Farkındalık

Disiplinin Gücü 4. Bölüm

Disiplinin Gücü

Disiplininizi Engelleyen Ne?

Enerji vampirleri, olumsuz tutumlarıyla hayatınızı tüketen insanlardır. Ancak disiplininizi engelleyebilecek ve kendinizin en iyi versiyonu olmanızı önleyebilecek şeyler de vardır.

 

İnsanların çoğu, hayattan istediklerini elde etmek için disiplin gerektiğini anlıyor, peki neden çoğumuz tam potansiyelimize ulaşacak kadar disiplinli olamıyoruz?

 

Hepimizin kendi hayatlarımızın sorumluluğunu almamız gerektiğine inandığım için suçlama oyununun savunucusu değilim. Ancak disiplinin siz farkına varmadan sizden kaçabileceği bazı gizli yollar vardır.

 

Belki de yanlış insanlarla ilişki kuruyorsunuzdur; farkında olmadığınız kötü alışkanlıklarınız veya sakatlayıcı düşünce kalıplarınız olabilir. Disiplinle ilgili inanç sisteminiz yanlış olabilir ya da başarmak istediğiniz şey için yanlış motivasyonlara sahip olabilirsiniz. Aşağıdaki faktörler disiplininize engel teşkil ediyor olabilir:

Son Tarih Belirlemek-DeADLİNE

Parkinson Yasası

Erteleme eğilimindeyseniz, kullanabileceğiniz bahanelerden biri de baskı altındayken daha iyi çalıştığınızdır. Parkinson yasası bu gerekçeyi doğrulamaktadır.

▶ [Veriler]:
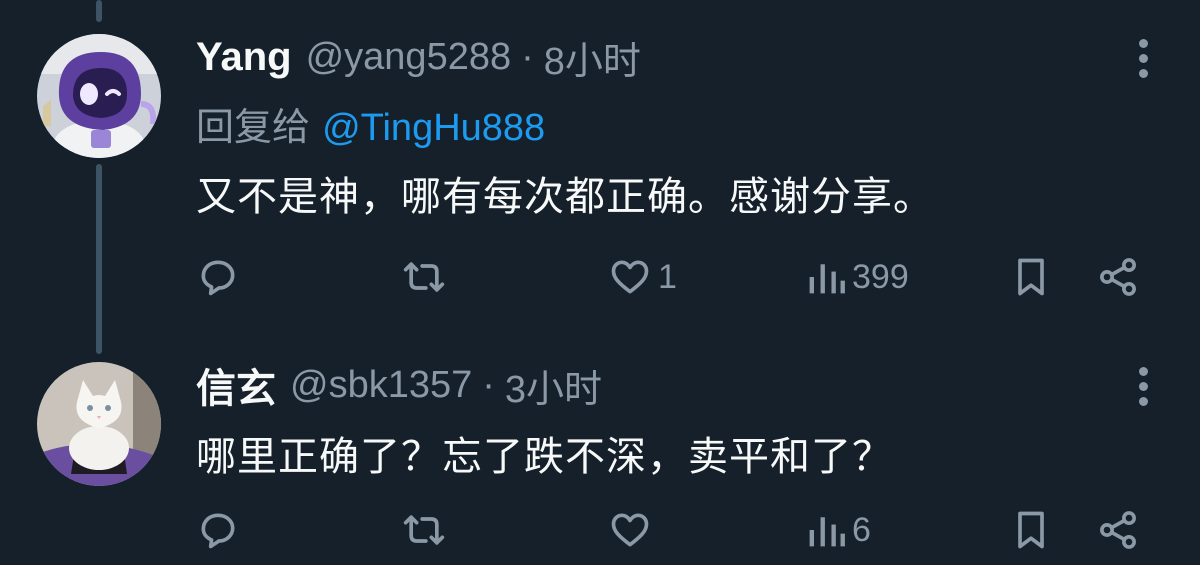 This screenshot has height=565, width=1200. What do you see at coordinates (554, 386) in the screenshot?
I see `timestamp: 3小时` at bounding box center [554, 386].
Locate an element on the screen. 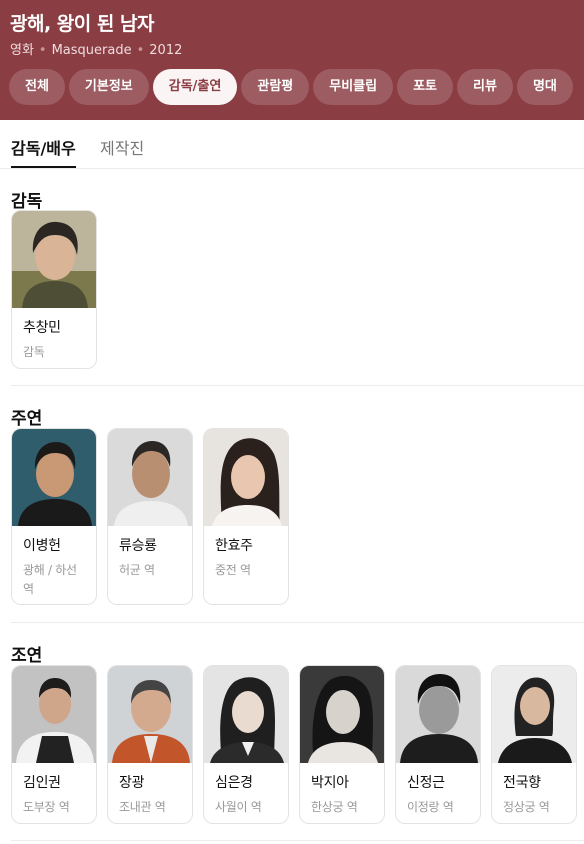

▶ [Anlama Kontrolü]:
1 – Disiplin üzerine yazıya göre enerji vampirleri kimlerdir?
2 – Disiplin üzerine yazıyı son cümlesinden sonra sürdürün.

▶ [Görev Sonuçları]:
1 – Olumsuz tutumlarıyla hayatınızı tüketen insanlardır.

2 –
 

Cyril Parkinson adlı bir İngiliz tarihçi, belirli bir zamanımız olduğunda bu zamanı işle dolduracağımızı savunan Parkinson Yasası’nı geliştirdi. Parkinson, İngiliz Kamu Hizmeti’nde çalışırken bu eğilime dikkat etmeye başladı.

 

Bürokrasileri arttıkça verimliliğin azaldığını fark etti. Çalışanlara daha fazla alan ve zaman verildikçe, onlar daha fazla yer ve zaman kaplıyorlardı. Parkinson, ayrılan zamanı doldurmak için en temel görevlerin bile bilinçaltında daha zor hale getirildiğini fark etti. Ancak, sıkı bir son teslim tarihi olduğunda, görevi daha hızlı tamamlamak için basitleştirdiler.

 

Parkinson Yasası disiplininizi engelliyorsa, görevleriniz için kendinize sıkı son tarihler belirleyerek bunun üstesinden gelebilirsiniz.

 

Bir projeye zaman sınırı koyduğunuzda, onu en kısa sürede bitirmenin bir yolunu bulacak ve sahip olduğunuz ek zamanı doldurmak için işleri aşırı karmaşıklaştırmayacaksınız.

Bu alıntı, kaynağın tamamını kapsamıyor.